Very few structures in Troy survive that have a tangible link to the city and county’s early African-American history. This building is one of them. The rear portion of this building was constructed in 1841 and served as the Miami County Courthouse until the current courthouse opened in 1888. The building’s most significant association with the African-American community involves the State of Ohio’s so-called “Black Laws.” These laws, the first in the nation, were designed to discourage free Black people from settling in the state and to regulate those already here. Upon entering the state, a person of color was required to post a $500 bond and provide evidence of their free status through emancipation papers or the written testimony of White witnesses who could guarantee their good character. These records would have been filed in the Miami County Courthouse—the building in question—giving it considerable historical significance. The old 1840s courtroom is still intact in the rear portion of the building.

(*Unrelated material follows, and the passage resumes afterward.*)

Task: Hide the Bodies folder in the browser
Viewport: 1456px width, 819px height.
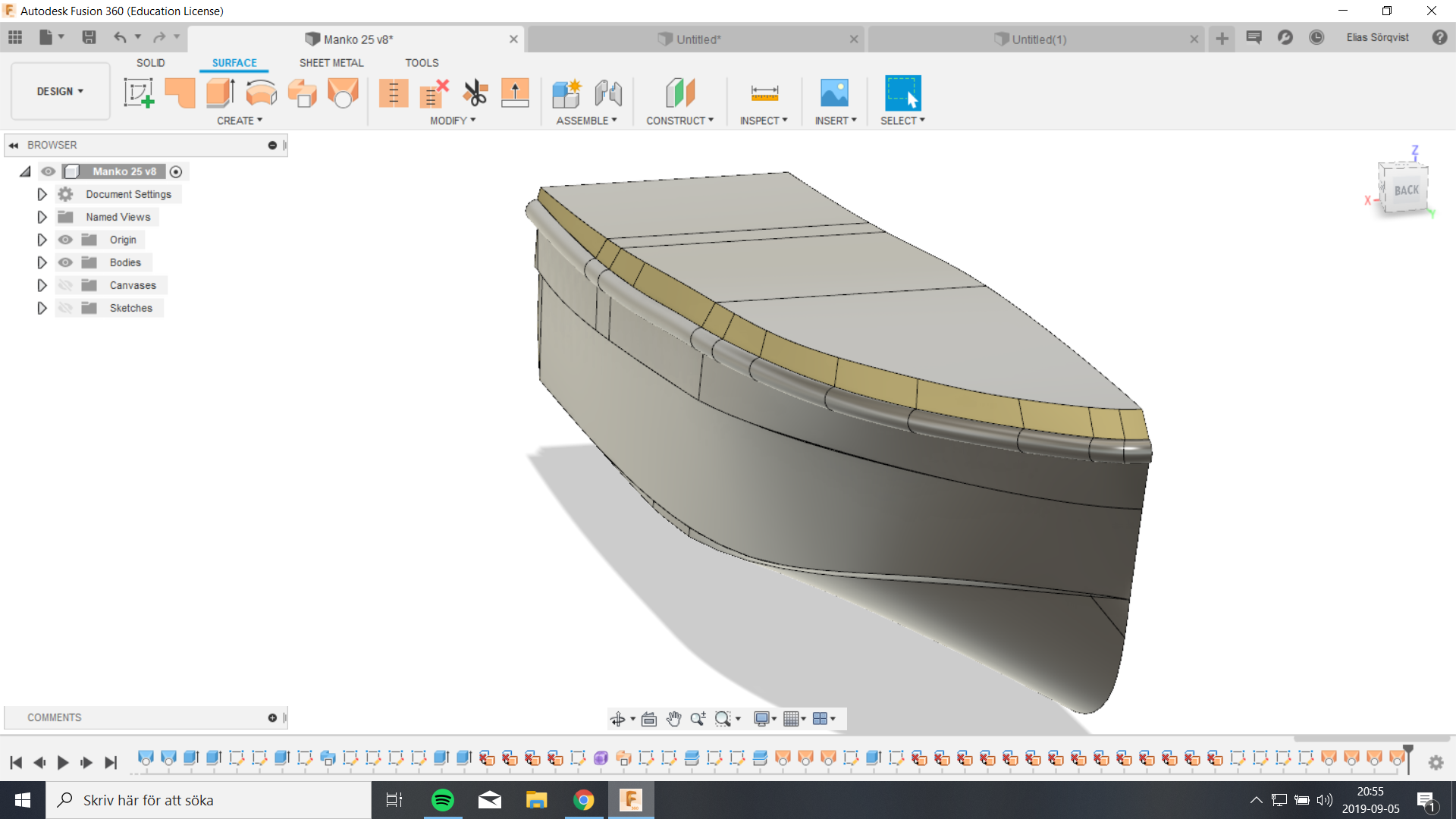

While the rear portion of the building has a fascinating history, the front portion of the building, constructed in 1902 as the Odd Fellows Hall, is equally important to the continuity of the historic streetscape. Visitors to the Overfield Tavern often comment how charming and inviting downtown Troy is, often without realizing that it is the intact historic commercial district that gives it its charm. The loss of the building at 112-118 W. Main Street would be a detriment to the overall historic integrity of downtown Troy, leaving a huge gap in the streetscape along our town’s most traveled route.
The Troy Planning Commission needs to do what is best for Troy and the preservation of its historic downtown by voting to deny the application to demolish this irreplaceable building.